Article 204 de la loi 194 est clair : toute activité liée aux crypto-monnaies est interdite sauf si la Banque centrale donne son feu vert. Cela couvre :

  • La création de nouvelles cryptomonnaies (ICO, tokenisation)
  • Les échanges de crypto (Binance, Coinbase, Kraken, etc.)
  • Le minage de bitcoins ou d’autres actifs numériques
  • La promotion de crypto sur les réseaux sociaux ou les sites web
  • Même les contenus éducatifs sur les blockchains sans autorisation

Il n’y a pas de limite floue ici. Même si vous êtes un développeur de blockchain ou un enseignant qui explique comment fonctionne Ethereum, vous risquez d’être poursuivi si vous le faites sans l’accord de la CBE. Et cet accord, personne ne l’a obtenu. À ce jour, aucune entreprise n’a reçu de licence pour opérer légalement dans ce domaine.

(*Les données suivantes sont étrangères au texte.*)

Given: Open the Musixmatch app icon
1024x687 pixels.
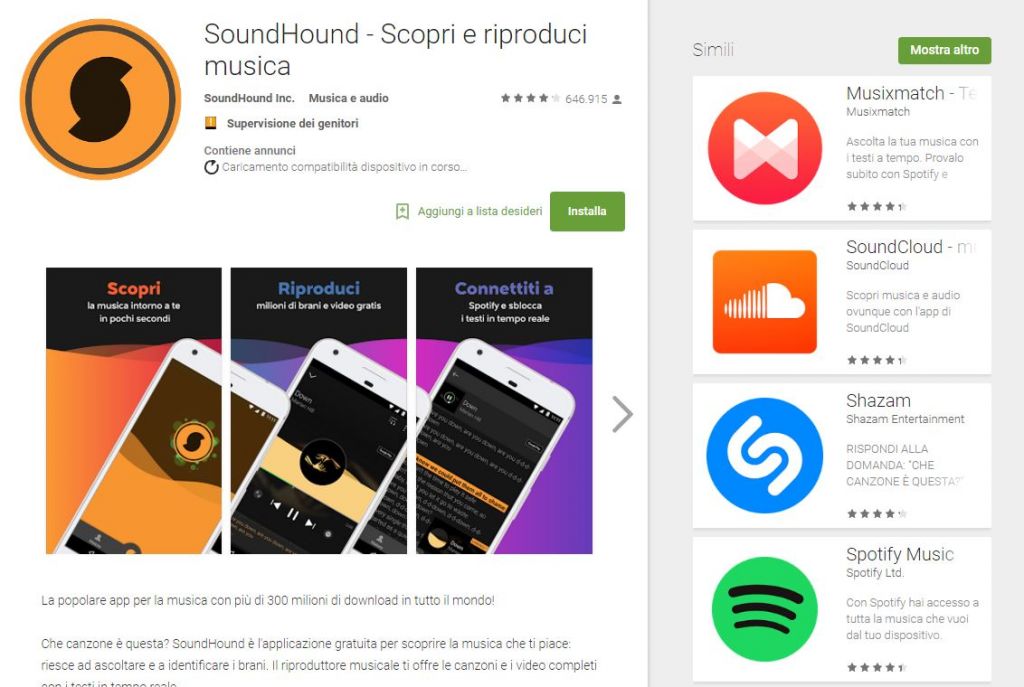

La Banque centrale, juge et partie

La Banque centrale d’Égypte n’est pas un simple régulateur. Elle est devenue le seul pouvoir décisionnel en matière de crypto. Selon la loi, elle a une indépendance technique, financière et administrative, et elle rend directement compte au président de la République. Ce n’est pas un organisme qui écoute le marché. C’est un gardien de l’ordre monétaire. Elle a publié quatre avertissements entre 2020 et 2023, tous identiques : les crypto-monnaies sont dangereuses, volatiles, et n’ont aucune protection légale. Mais elle n’a jamais fourni de données concrètes pour étayer ces affirmations.

En 2022, elle a envoyé une circulaire aux banques : interdiction totale de traiter des paiements vers des plateformes de crypto. Résultat ? Une chute de 92 % des transactions peer-to-peer en moins d’un an, selon Chainalysis. Les Égyptiens n’ont plus accès aux services bancaires pour acheter du Bitcoin. Leur argent est bloqué dans le système traditionnel.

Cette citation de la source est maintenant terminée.